BB: If you are going to have unregulated exchanges, it's difficult to justify limiting the unregulated exchanges to a small group of entities. The futures exchanges seem to be saying that they don't want federal oversight or regulation but they do want the antitrust exemptions that have allowed them to have a monopoly on exchange trading. I'm not sure you can justify that kind of monopoly if there isn't significant regulation.

DS: So if the current regulatory environment ends, it's conceivable that a legal case would challenge certain protections that these exchanges have right now.

BB: Under the act, they also are protected from certain state laws. They also have protection from private rights of action that might otherwise exist.

DS: So is it conceivable that state gaming laws would become applicable to trading on the CBOT or Merc?

BB: I think that's an issue that probably would be explored.

DS: The exchanges have been vociferous in their complaints about the competitive edge that they are losing to the OTC market. You don't put much stock in these complaints. Why?

BB: Largely because the exchanges have experienced such healthy growth in the last decade. They have more than doubled their trading-an increase of 130 percent in the last 10 years.

DS: But the OTC market is up 500 percent.

BB: That's because it's gone from nothing to become a very substantial market. The CBOT has just had its best year and is the largest futures exchange in the world. Its profits were up 26 percent last year over 1995. It is true that the U.S. futures exchanges are experiencing competition and have been experiencing it in the last 10 years-probably for the first time in any significant way-from the OTC market and from exchanges being established abroad. On the other hand, I think they are doing quite well competitively. These other markets have grown up because they provide additional services-not because our futures exchanges are too heavily regulated.

DS: In certain cases-the listed currency markets are most obvious example-the OTC market clearly has advantages that have allowed it to take over much of the volume from the currency pits.

BB: The OTC cash market in foreign currency has always been much larger than futures exchange trading in foreign currency. There was an enormous interbank market in OTC foreign currency transactions in 1974 when the statute was first extended to foreign currency futures exchange trading. So I'm not sure that's really a significant change in circumstances.

DS: You said you were surprised by the positions of the FIA and the exchanges on this legislation. They've always complained about undue regulation. What was so unexpected?

BB: I didn't say I was surprised by the exchanges' position. It seems to me the exchanges see a self-interest in having federal regulation eliminated the way most industries would see some self-interest in that. I was surprised by the Futures Industry Association because it's essentially an association of commodities professionals-futures commission merchants and others who make their profits representing customers on the futures exchanges. It surprised me that they took the position that they would support pro markets in their Senate testimony.

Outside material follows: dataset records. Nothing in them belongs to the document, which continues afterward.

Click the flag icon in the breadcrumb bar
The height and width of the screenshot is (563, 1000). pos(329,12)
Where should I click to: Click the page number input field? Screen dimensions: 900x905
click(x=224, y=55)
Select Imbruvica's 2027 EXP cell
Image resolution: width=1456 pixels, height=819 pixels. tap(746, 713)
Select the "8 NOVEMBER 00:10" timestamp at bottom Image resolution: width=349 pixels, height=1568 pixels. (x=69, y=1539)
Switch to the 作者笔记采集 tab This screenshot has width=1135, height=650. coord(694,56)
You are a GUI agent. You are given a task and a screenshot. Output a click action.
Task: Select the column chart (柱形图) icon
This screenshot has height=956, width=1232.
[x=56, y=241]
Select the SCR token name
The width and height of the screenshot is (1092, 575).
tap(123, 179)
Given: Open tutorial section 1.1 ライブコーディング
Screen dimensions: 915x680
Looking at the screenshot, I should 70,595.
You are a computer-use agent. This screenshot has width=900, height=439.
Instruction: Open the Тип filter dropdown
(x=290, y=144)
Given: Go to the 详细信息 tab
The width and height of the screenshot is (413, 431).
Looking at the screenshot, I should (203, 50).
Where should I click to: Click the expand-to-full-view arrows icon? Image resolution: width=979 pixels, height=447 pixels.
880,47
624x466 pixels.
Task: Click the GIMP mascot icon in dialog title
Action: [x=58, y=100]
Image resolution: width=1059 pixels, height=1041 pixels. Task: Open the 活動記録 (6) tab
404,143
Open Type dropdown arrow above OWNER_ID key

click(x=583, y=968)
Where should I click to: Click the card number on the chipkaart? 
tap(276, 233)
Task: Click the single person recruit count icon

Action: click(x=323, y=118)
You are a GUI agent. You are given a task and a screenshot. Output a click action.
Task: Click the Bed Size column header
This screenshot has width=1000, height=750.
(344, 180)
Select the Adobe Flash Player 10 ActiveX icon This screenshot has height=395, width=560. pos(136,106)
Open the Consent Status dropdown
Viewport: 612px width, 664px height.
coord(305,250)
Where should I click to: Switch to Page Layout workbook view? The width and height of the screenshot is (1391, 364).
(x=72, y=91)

I was surprised because these people rely on customers who have confidence in the fairness and safety of these markets in terms of being willing to commit funds to them. I imagine that there could be a significant diminution of that confidence if our markets became the least-regulated in the world. All other countries with established futures markets would have significantly higher levels of regulation than our pro markets.

DS: A final question about the OTC market: What anti-fraud and anti-manipulation powers do you think the CFTC should have over the OTC market, and is there any new role you foresee in this area?

BB: We have traditionally maintained fraud and manipulation prohibitions and enforcement capabilities over those markets to the extent those markets involve futures and options operations, and we think those powers should continue.